Famous investor Warren Buffett nailed it years ago: “There’s class warfare, all right, but it’s my class, the rich class, that’s making war, and we’re winning,” The rich were already winning big when Buffett made this remark in 2006, and since then economic inequality and the political power differential that makes it possible have only gotten worse, driving more and more workers into a condition of desperate “precarity.”
War against the working class is nothing new, to be sure. But the system underlying the class war – globalized corporate capitalism – is exacerbating the conflict acutely. Capitalism’s quest for expanding profits is, of course, unending, as it is endemic to the system’s very nature.
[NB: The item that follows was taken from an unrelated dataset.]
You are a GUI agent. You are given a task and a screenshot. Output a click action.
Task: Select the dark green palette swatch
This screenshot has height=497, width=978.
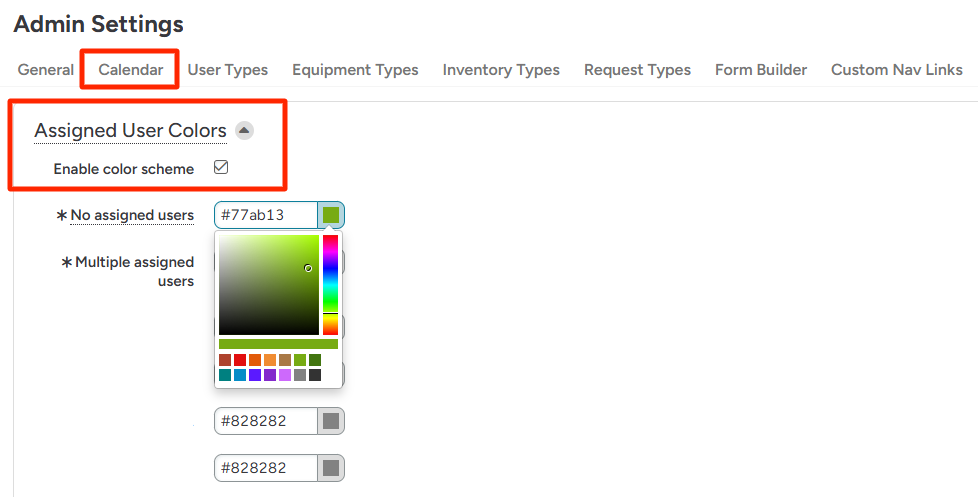315,360
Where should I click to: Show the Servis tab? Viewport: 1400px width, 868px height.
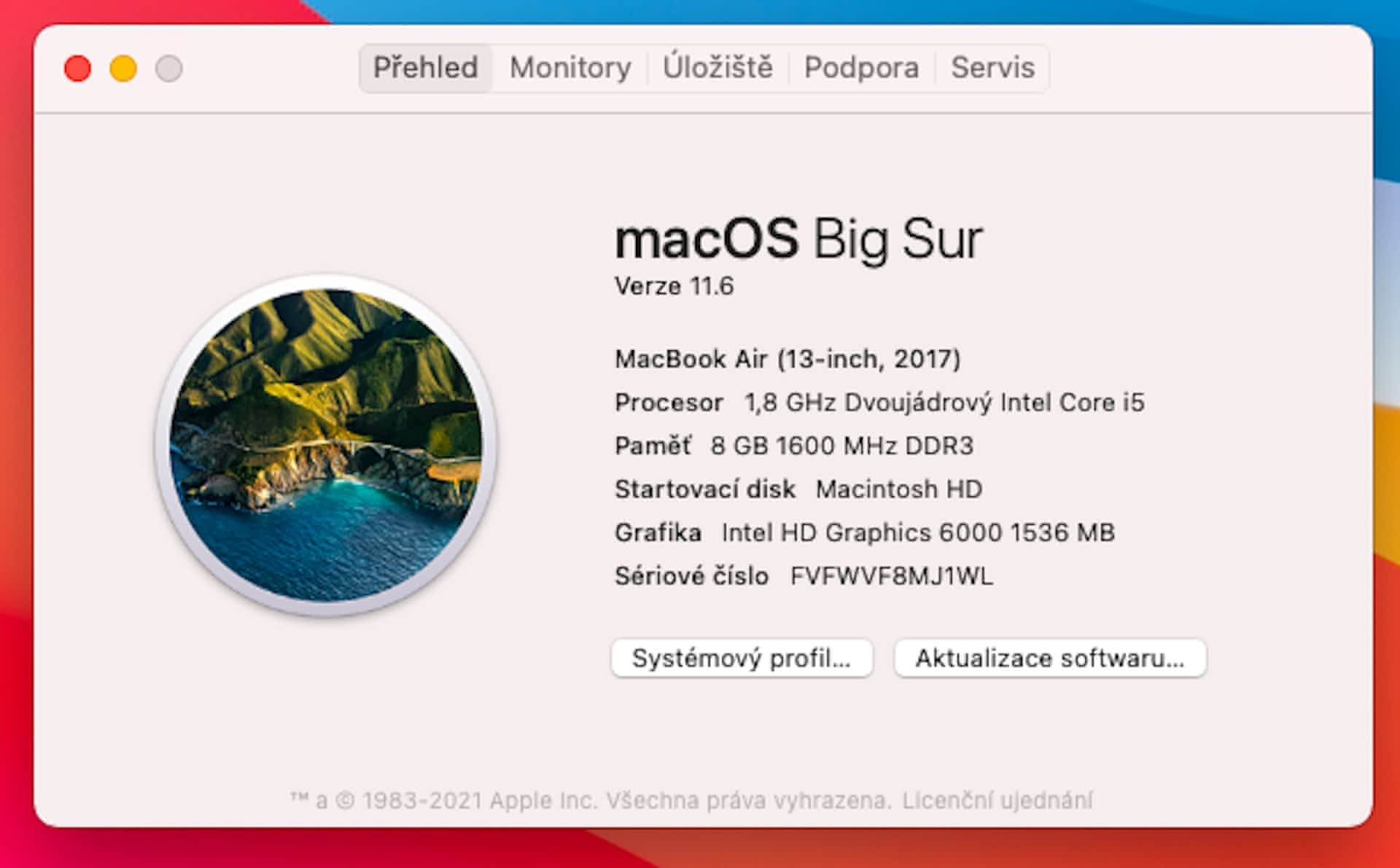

With virtually the entire world now operating within capitalism’s “rules of the game,” opportunities to open new and profitable markets have largely evaporated. The system’s response (not the only one, but a primary one, along with privatizing public goods and warmaking at the public’s expense) is to extract more and more “value” from workers – longer hours, lower pay, fewer benefits, and the accumulation of much more debt on the part of workers.
Years of declining economic prospects – worsened but not created by the Covid pandemic and the current inflation in prices – have now pushed growing numbers of workers to resist. Hence the renewed push to unionize workplaces, and the waves of strikes and threats to strike – by teachers, nurses, mental health workers (including social workers!), railroad workers, dockworkers, truck drivers, Amazon and Starbucks workers, the list gets longer almost by the day – aimed at arresting the decline.
From a social work perspective, a renewed labor movement is good in and of itself, representing empowerment and agency on the part of ordinary people. It is especially good in the current moment, however, in that it is one of few forces with any chance of posing effective resistance to the current slide toward authoritarian politics – which even President Biden, a “corporate Democrat” if there has ever been one, in referring to the dominant MAGA wing of the Republican party, has called “semi-fascism.”
We should make no mistake about this: As Sinclair Lewis warned during the capitalist system crisis of the 1930s, fascism can indeed “happen here.” Given the choice between surrendering power and wealth to genuinely democratic control and supporting undemocratic and despotic (and usually militarized) regimes, history suggests that capitalism will always go the latter route. Only a strong workers movement can pose a meaningful, at least potentially effective, counterweight.